(Records from a collection)
--- START ---
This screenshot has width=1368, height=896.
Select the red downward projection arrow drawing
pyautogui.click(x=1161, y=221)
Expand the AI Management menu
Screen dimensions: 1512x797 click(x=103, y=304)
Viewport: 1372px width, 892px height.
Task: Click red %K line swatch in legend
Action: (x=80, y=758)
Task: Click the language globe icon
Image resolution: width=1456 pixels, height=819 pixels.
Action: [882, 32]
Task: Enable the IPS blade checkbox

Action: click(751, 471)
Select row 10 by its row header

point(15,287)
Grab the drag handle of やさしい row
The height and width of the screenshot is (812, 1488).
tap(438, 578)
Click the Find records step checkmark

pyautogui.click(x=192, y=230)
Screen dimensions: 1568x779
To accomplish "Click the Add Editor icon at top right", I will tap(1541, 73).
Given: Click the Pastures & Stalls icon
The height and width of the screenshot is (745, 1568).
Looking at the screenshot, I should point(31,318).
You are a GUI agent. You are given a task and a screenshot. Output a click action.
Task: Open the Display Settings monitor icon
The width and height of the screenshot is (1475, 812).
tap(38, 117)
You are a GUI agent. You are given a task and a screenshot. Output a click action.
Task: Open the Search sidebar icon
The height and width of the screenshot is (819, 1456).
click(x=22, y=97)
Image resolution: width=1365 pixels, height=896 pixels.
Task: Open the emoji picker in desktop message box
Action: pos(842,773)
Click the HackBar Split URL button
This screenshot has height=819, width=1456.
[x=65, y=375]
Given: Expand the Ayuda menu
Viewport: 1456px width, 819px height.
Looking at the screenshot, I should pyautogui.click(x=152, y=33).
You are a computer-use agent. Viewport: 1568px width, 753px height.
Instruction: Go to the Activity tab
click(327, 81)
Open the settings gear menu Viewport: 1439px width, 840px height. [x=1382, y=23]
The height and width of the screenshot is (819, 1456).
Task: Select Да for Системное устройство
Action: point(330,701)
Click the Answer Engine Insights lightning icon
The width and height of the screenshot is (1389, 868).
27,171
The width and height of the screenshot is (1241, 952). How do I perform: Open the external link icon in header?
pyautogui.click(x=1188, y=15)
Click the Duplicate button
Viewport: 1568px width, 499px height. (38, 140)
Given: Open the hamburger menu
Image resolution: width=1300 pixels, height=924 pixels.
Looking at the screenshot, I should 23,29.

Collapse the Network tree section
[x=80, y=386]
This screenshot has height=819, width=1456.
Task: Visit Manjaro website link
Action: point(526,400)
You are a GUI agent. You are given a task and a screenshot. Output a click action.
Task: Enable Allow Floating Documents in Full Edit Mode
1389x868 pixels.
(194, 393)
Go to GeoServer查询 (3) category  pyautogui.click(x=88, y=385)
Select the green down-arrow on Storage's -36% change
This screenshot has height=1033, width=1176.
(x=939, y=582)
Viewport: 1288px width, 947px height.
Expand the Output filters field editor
--- END ---
• Aim of the task
Print out all the entries precisely as written.

• Solution to this exercise
This screenshot has width=1368, height=896.
Select the red downward projection arrow drawing
pyautogui.click(x=1161, y=221)
Expand the AI Management menu
Screen dimensions: 1512x797 click(x=103, y=304)
Viewport: 1372px width, 892px height.
Task: Click red %K line swatch in legend
Action: (x=80, y=758)
Task: Click the language globe icon
Image resolution: width=1456 pixels, height=819 pixels.
Action: [882, 32]
Task: Enable the IPS blade checkbox

Action: click(751, 471)
Select row 10 by its row header

point(15,287)
Grab the drag handle of やさしい row
The height and width of the screenshot is (812, 1488).
tap(438, 578)
Click the Find records step checkmark

pyautogui.click(x=192, y=230)
Screen dimensions: 1568x779
To accomplish "Click the Add Editor icon at top right", I will tap(1541, 73).
Given: Click the Pastures & Stalls icon
The height and width of the screenshot is (745, 1568).
Looking at the screenshot, I should point(31,318).
You are a GUI agent. You are given a task and a screenshot. Output a click action.
Task: Open the Display Settings monitor icon
The width and height of the screenshot is (1475, 812).
tap(38, 117)
You are a GUI agent. You are given a task and a screenshot. Output a click action.
Task: Open the Search sidebar icon
The height and width of the screenshot is (819, 1456).
click(x=22, y=97)
Image resolution: width=1365 pixels, height=896 pixels.
Task: Open the emoji picker in desktop message box
Action: pos(842,773)
Click the HackBar Split URL button
This screenshot has height=819, width=1456.
[x=65, y=375]
Given: Expand the Ayuda menu
Viewport: 1456px width, 819px height.
Looking at the screenshot, I should pyautogui.click(x=152, y=33).
You are a computer-use agent. Viewport: 1568px width, 753px height.
Instruction: Go to the Activity tab
click(327, 81)
Open the settings gear menu Viewport: 1439px width, 840px height. [x=1382, y=23]
The height and width of the screenshot is (819, 1456).
Task: Select Да for Системное устройство
Action: point(330,701)
Click the Answer Engine Insights lightning icon
The width and height of the screenshot is (1389, 868).
27,171
The width and height of the screenshot is (1241, 952). How do I perform: Open the external link icon in header?
pyautogui.click(x=1188, y=15)
Click the Duplicate button
Viewport: 1568px width, 499px height. (38, 140)
Given: Open the hamburger menu
Image resolution: width=1300 pixels, height=924 pixels.
Looking at the screenshot, I should 23,29.

Collapse the Network tree section
[x=80, y=386]
This screenshot has height=819, width=1456.
Task: Visit Manjaro website link
Action: point(526,400)
You are a GUI agent. You are given a task and a screenshot. Output a click action.
Task: Enable Allow Floating Documents in Full Edit Mode
1389x868 pixels.
(194, 393)
Go to GeoServer查询 (3) category  pyautogui.click(x=88, y=385)
Select the green down-arrow on Storage's -36% change
This screenshot has height=1033, width=1176.
(x=939, y=582)
Viewport: 1288px width, 947px height.
Expand the Output filters field editor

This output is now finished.